Monday, June 16, 2008

To shape change into relationships

One of the great abilities of people is our ability to see and build relationships between things. Whether abstractly -- crossing through immateriality, referencing the invisible -- or concretely -- touching the material world, felt and interacting formally with the air -- our ability for relationships is one of our greatest skills. We are still learning this art, slowly. We can building relationships with other people, with places, with objects, with ideas, with memories... these are the things of the landscape of life. To get to know the landscape, one doesn't need to exploit it.

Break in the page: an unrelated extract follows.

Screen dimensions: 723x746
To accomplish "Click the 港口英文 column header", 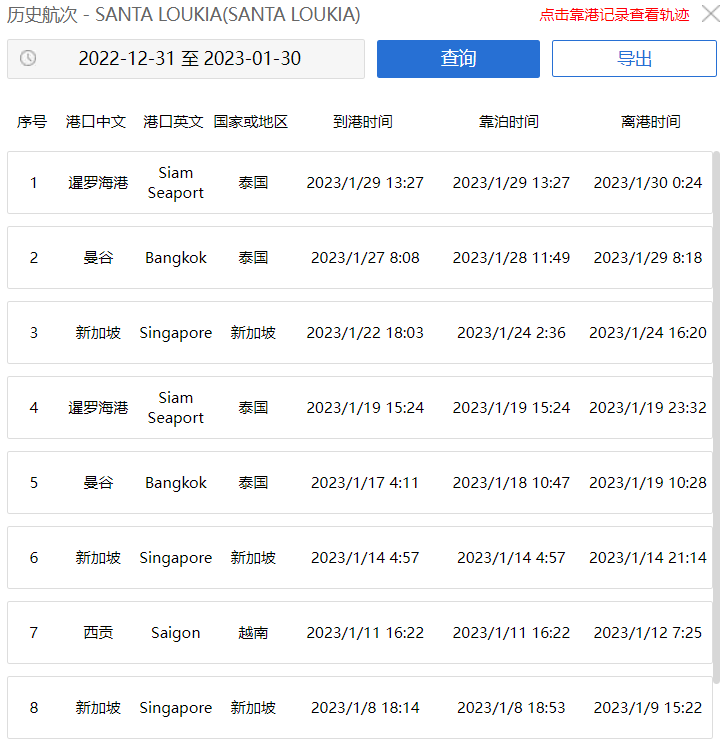I will coord(174,122).
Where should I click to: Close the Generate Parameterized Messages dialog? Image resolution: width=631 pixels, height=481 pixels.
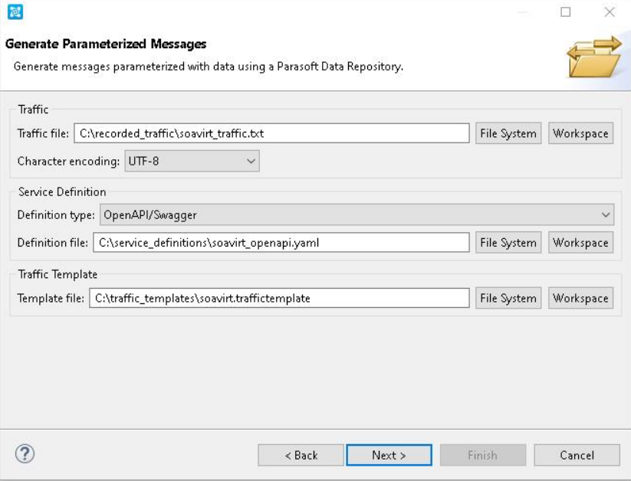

The element of a relationship is never lost, it is never won, but rather it is a process of 'how,' much like the question of 'change.' For change is a dynamic static. And a relationship is never beyond its finish, nor permanently before its commencement. But these states are also always present, like an idea forged in the mind and manifested with skill into reality, thus ideally expressing in the next stage a deeper immateriality. People mold change into relationships; this is our human genius. Change being our material, with relationships the most primal and potent of our sculpture.

to learn

One of the most important things I've learned is learning the importance of re-learning, and re-learning how to learn.

Thursday, May 08, 2008

living narrative

Density of time and space is activated by narratives: the interaction of people and their movements overlaid on top of the material nature of space and time. This is a spark to ignite the beauty of living.

Wednesday, January 09, 2008

generational dimensions

Sometimes people speak of "parallel dimensions:" universes where another world exists, similar to our own, possibly with even the same people, but at the same time completely different and divergent. These parallel dimensions exist, to some degree. Okay, I know that sounds kooky but just hold on a second, I'll explain. When I speak of parallel dimensions I'm not talking about physics, string theory, or new age mysticism, but rather the condition of large scale groups of human generations separated by time -- I call these groups "generational dimensions."

At this very moment there is a large population of people living on the planet Earth. A large segment of this group of roughly 6.7 billion people was here yesterday and will be here tomorrow. And other segments of the population were here yesterday but not today (they have died), and are not here today but will be here tomorrow (they will be born). This population is constantly shifting as people come and go but at any given moment the bulk of people remains the same. But what happens when we look at this global population in 200 years? It is most likely that all of today's population will have died and a new population, shifting into place gradually, will have emerged. The differences between these two global populations -- between the one today in contrast to the one 200 years from now -- can be described as generational differences separated by a large amount of time, as each population is an entirely different generation of humans. The same situation exists in the past: 200 years ago there was an entirely different group of people living on Earth than there is now.

But how is this related to "parallel dimensions?" If we recognize that by most logical accounts there will certainly be that new generation 200 years from now as there was also a different generation 200 years ago, we can assume the future generation with an entirely different population will exist and that entirely different populations existed in the past. Each of these generations, which are entirely different when compared to one another over time, can be likened to the idea of parallel dimensions. The people of the future are a group of completely different living organisms that will share a likeness with us today and live -- paradoxically -- in the same world and an entirely different one. And like the idea of parallel dimensions, each "generational dimension" -- the large scale group of human generations that is distinctly unique from another -- is always in existence running parallel to our own generational dimension due to its due existence in its own time. Parallel worlds do exist, separated by time.

Each dimension is also cut off from other dimensions by the type of communication taken for granted within the life of a single generational dimension. The different dimensions can communicate with one another but only in a non-horizontal fashion (unless there is a way for instantaneous time-travel). Communication can occur vertically or diagonally across parallel generational dimensions through interpretations of the past, human record, archaeological remains, and the biological threads of genetics. And we can leave bread crumbs for the future in time-capsules, human record, our archaeological remains and genes, and the ability for future generations to interact with our present and near future generations through recorded and algorithmic, interactive media, environments, and the virtual domain of narratives, fiction, lore and their freshly minted adaptations.